Dolore e lacrime questo pomeriggio a Torre Orsaia per l’ultimo saluto a Carlo Nicolella, il 17enne deceduto sabato 10 gennaio all’ospedale “Immacolata” di Sapri a causa di una miocardite acuta. Un intero territorio è a lutto per la scomparsa del giovane, da tutti amato e stimato. Centinaia le persone che, incredule e ancora sotto shock, hanno omaggiato per l’ultima volta Carlo, un ragazzo troppo presto strappato alla vita. Due le comunità che in un lungo e silenzioso corteo hanno accompagnato Carlo nel suo ultimo viaggio verso il Paradiso.
Una comunità stretta nel dolore
Tantissimi coloro che si sono stretti attorno alla famiglia di Carlo, a mamma Rita, a papà Carmelo, ai fratelli Salvatore e Tommaso e alla sorella Sara, tutti dilaniati dal dolore. “La luce del tuo sorriso sarà sempre con noi. Non ti dimenticheremo mai Carlo”. Sono queste le parole che sono risuonare, all’unisono, all’interno della Chiesa di San “Lorenzo Martire” al termine dei funerali. Sono questi i sentimenti espressi dagli amici di Carlo e dai suoi compagni di classe del Liceo delle Scienze Umane di Torre Orsaia.
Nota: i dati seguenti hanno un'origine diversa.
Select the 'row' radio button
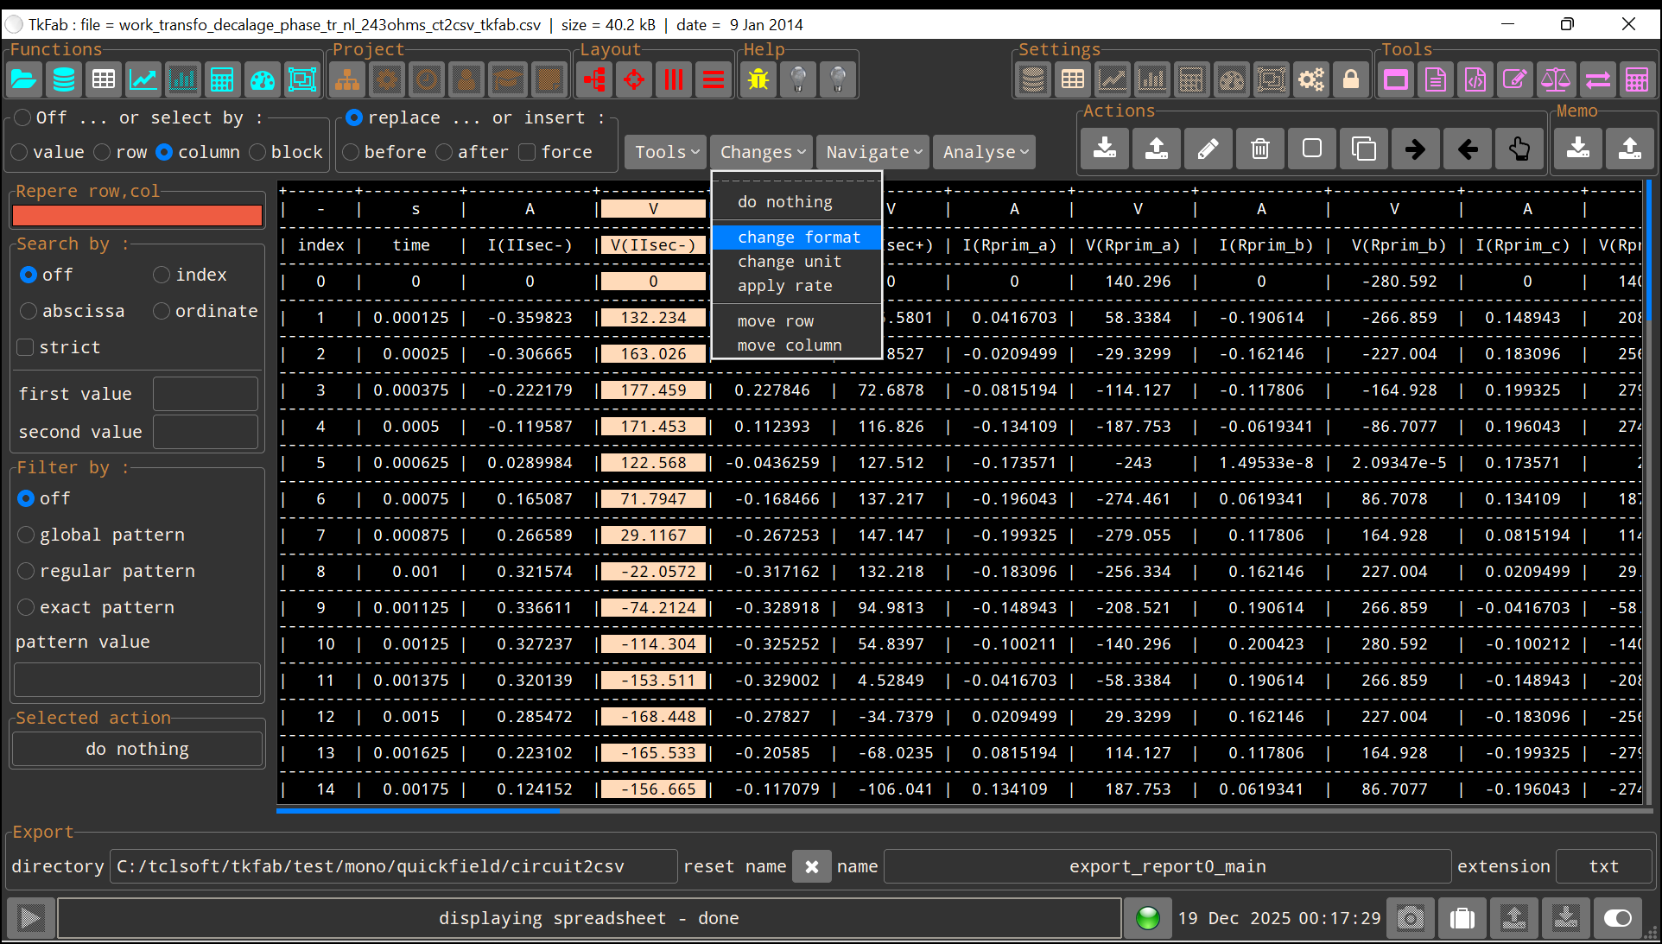The image size is (1662, 944). click(103, 153)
Amici e familiari hanno gremito la Chiesa
Amici che hanno voluto accompagnare Carlo in Chiesa, che hanno trasportato la bara, e che non si sono mai staccati da lui. A tentare di rincuorare la famiglia di Carlo Nicolella e le centinaia di persone presenti è stato don Antonio Marotta, il parroco di Torre Orsaia che ha celebrato i funerali, in compagnia di altri sacerdoti.
L’omelia
“Quando moriamo usciamo dalla luce della terra e andiamo verso la luce vera che è quella di Gesù che ci consola e ci riempie – ha affermato Don Antonio Marotta nel corso dell’Omelia – Chi ama davvero guarda con Amore alla luce del mistero di DIO”. Parole che sono arrivate dritto al cuore, ancora in pezzi, dei familiari di Carlo e di tutti coloro che lo amavano e che non lo dimenticheranno mai.
La lettera del papà
Come raccontato dalle tante testimonianze che, al termine dei funerali, si sono susseguite. Tra queste anche quella del padre di Carlo, Carmelo Nicolella, che con una lettera ha espresso non solo i sentimenti di profondo dolore che attraversano la famiglia e l’intera comunità ma anche di ringraziamento per tutto quello che Carlo ha donato. “Ti abbiamo amato infinitamente – ha detto papà Carmelo con la voce rotta dal pianto – Grazie per quello che sei stato. Non ti dimenticheremo mai Carlo”.
Cordoglio dei sindaci di Torre Orsaia e Camerota
Diverse, oltre alla famiglia, sono state le testimonianze di stima e di amore nei confronti del 17enne. Dalla Dirigente Scolastica Maria De Biase profondamente scossa dalla morte del suo alunno, agli amici di Carlo che, attraverso delle lettere, gli hanno lasciato un ultimo toccante pensiero. Fino ad arrivare ai Sindaci di Torre Orsaia Pietro Vicino e di Camerota Mario Salvatore Scarpitta. “È un giorno tragico che ricorderemo sempre – hanno affermato Vicino e Scarpitta – Carlo era un ragazzo semplice, ricco di valori, un giovane di altri tempi e noi ci stringiamo al profondo dolore della famiglia”.